[Supplied text]

Network Forensics

Question 1

The process of capturing, recording, and analyzing network events to discover the source of security incidents.

Answer 1

Network forensics

Question 2

A detailed copy of all packets transferred across a network used for forensic analysis.

Answer 2

Packet capture (PCAP)

Question 3

A tool used for capturing and analyzing live network traffic at the packet level.

Answer 3

Wireshark

Question 4

The process of reviewing and interpreting traffic after it has been recorded.

Answer 4

Offline network traffic analysis

Question 5

A log that summarizes communication between devices by showing IPs, ports, byte counts, and durations.

Answer 5

NetFlow log

Question 6

A forensic approach that identifies anomalies in the volume or direction of network traffic.

Answer 6

Traffic pattern analysis

Question 7

The technique of tracing traffic to its origin by following packet paths across devices.

Answer 7

Network trace route

Question 8

A protocol analyzer that provides low-level details of network communications.

Answer 8

Packet sniffer

Question 9

The term for a complete, raw copy of all traffic on a network segment.

Answer 9

Full packet capture

Question 10

A type of capture that records only metadata (e.g., headers), not the packet payload.

Answer 10

Header capture

Question 11

The practice of examining DNS logs to identify malicious domain queries.

Answer 11

DNS forensics

Question 12

A tool that provides behavioral alerts by comparing traffic against a baseline.

Answer 12

Anomaly-based NIDS

Question 13

A system that passively monitors network traffic for signs of suspicious activity.

Answer 13

Intrusion Detection System (IDS)

Question 14

A network-based system that can block malicious traffic in real time.

Answer 14

Intrusion Prevention System (IPS)

Question 15

The process of identifying and reconstructing application-level content from packet captures.

Answer 15

Protocol decoding

Question 16

A system used to correlate logs from various sources including firewalls, routers, and endpoints.

Answer 16

Security Information and Event Management (SIEM)

Question 17

The type of evidence that network logs and PCAPs represent in a legal investigation.

Answer 17

Digital evidence

Question 18

A key principle that ensures evidence is not altered during analysis.

Answer 18

Chain of custody

Question 19

The term for viewing sessions and conversations in order to reconstruct attacker activity.

Answer 19

Session reconstruction

Question 20

A traffic type that is considered a red flag in network forensics when using unusual ports.

Answer 20

Protocol misuse

Question 21

The process of extracting files or payloads from network packet captures.

[/Supplied text]
[Data shown]

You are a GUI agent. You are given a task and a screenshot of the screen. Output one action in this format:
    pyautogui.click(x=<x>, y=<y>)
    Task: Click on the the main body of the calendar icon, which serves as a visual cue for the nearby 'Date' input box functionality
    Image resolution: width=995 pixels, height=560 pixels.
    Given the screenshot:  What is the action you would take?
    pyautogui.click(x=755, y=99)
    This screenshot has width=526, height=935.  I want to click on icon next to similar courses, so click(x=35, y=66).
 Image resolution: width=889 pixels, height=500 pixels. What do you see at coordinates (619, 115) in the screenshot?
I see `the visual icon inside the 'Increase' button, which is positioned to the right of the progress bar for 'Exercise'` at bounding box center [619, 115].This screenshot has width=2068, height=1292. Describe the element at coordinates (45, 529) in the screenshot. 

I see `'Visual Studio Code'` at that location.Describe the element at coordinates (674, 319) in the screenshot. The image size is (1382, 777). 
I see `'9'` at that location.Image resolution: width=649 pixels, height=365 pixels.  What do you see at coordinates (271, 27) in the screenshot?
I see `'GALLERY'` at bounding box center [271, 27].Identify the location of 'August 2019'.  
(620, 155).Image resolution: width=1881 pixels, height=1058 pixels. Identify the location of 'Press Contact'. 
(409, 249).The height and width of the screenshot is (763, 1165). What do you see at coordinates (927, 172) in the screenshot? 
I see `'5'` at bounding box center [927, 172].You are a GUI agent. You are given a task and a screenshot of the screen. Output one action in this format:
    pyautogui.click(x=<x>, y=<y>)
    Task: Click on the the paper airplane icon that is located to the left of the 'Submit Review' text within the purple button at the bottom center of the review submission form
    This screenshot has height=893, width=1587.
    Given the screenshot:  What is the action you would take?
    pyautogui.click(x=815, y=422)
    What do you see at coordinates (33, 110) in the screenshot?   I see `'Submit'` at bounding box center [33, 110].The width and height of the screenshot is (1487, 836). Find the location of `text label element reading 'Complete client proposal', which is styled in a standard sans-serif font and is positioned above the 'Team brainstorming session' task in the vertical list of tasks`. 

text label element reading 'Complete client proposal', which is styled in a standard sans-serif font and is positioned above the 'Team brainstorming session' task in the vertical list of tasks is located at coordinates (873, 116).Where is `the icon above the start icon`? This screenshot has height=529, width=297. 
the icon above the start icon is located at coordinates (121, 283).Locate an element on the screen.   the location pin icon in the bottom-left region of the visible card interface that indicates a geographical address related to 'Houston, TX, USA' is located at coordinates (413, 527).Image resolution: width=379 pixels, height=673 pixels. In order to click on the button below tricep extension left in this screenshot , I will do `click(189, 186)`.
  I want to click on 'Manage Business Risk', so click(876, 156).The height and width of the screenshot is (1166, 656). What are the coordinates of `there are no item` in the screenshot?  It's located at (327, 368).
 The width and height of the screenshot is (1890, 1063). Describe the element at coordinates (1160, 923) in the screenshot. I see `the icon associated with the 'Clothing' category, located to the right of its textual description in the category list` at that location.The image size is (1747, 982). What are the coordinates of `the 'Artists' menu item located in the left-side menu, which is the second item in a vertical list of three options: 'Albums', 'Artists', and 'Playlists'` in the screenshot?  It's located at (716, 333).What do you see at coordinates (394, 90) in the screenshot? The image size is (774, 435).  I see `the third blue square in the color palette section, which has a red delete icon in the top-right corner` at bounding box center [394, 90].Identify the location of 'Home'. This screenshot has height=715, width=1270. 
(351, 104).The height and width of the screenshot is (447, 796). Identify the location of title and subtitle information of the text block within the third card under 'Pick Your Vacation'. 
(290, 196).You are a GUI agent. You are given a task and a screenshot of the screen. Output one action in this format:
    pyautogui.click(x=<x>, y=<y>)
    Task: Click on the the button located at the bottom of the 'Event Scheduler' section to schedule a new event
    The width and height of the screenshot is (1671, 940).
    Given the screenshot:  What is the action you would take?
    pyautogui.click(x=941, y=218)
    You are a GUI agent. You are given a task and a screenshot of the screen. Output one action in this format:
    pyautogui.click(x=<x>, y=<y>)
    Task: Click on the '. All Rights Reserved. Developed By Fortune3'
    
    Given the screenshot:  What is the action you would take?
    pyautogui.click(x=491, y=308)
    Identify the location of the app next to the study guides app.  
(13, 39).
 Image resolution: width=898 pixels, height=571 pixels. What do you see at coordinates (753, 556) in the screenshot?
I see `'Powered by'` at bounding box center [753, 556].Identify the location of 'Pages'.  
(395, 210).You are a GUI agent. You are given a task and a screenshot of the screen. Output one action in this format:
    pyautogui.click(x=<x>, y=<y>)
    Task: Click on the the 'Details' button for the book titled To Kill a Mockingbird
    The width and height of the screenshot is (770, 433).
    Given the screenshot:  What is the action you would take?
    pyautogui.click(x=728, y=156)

[/Data shown]

* Required action 1
In the network forensics text, substitute "gateways" for "firewalls" and give the stretch from "Question 16" through "a legal investigation.".
* Required action 2
In the network forensics text, which tool captures and analyzes live network traffic at the packet level?
* Required action 3
Carry the network forensics text onward from where it stops.

* Expected answer 1
Question 16

A system used to correlate logs from various sources including gateways, routers, and endpoints.

Answer 16

Security Information and Event Management (SIEM)

Question 17

The type of evidence that network logs and PCAPs represent in a legal investigation.

* Expected answer 2
Wireshark

* Expected answer 3
Answer 21

Data carving

Question 22

Logs generated by security appliances such as firewalls, routers, and proxies.

Answer 22

Perimeter device logs

Question 23

A source of logs that show connection attempts and traffic direction between hosts.

Answer 23

Firewall logs

Question 24

Logs that help identify abnormal login times, failed attempts, or session hijacking.

Answer 24

Authentication logs

Question 25

A file type commonly used to store and share captured packets.

Answer 25

.pcap file

Question 26

A method used to identify large data transfers that could indicate exfiltration.

Answer 26

Bandwidth analysis

Question 27

The practice of matching a known IOC (IP, hash, domain) with traffic data.

Answer 27

Threat intelligence correlation

Question 28

The challenge of analyzing encrypted traffic without visibility into payloads.

Answer 28

TLS/SSL inspection limitation

Question 29

A tool or device that duplicates traffic to a separate monitoring port for analysis.

Answer 29

Network TAP (Test Access Point)

Question 29

The area where logs are centralized and archived for long-term forensic review.

Answer 29

Log aggregation platform

Question 30

The ability to identify who performed an action and when, using network logs.

Answer 30

Attribution

Question 31

Technique used to detect traffic going to known C2 infrastructure.

Answer 31

C2 beacon detection

Question 32

Evidence of periodic, consistent external connections from infected hosts.

Answer 32

Beaconing behavior

Question 33

A sign of internal scanning where one host sends SYN packets to multiple internal devices.

Answer 33

Lateral movement attempt

Question 34

Log evidence showing repeated connection attempts to a closed port.

Answer 34

Port scanning

Question 35

Protocol often analyzed in forensics to find user credentials or commands in plaintext.

Answer 35

FTP or Telnet

Question 36

A forensic red flag when a non-web protocol runs over port 80 or 443.

Answer 36

Protocol tunneling

Question 37

Activity showing large outbound traffic to an unusual country or IP.

Answer 37

Data exfiltration

Question 38

A timeline of network events that correlates attacker behavior across systems.

Answer 38

Incident timeline reconstruction

Question 39

The final step of a forensic investigation where a report is delivered to stakeholders.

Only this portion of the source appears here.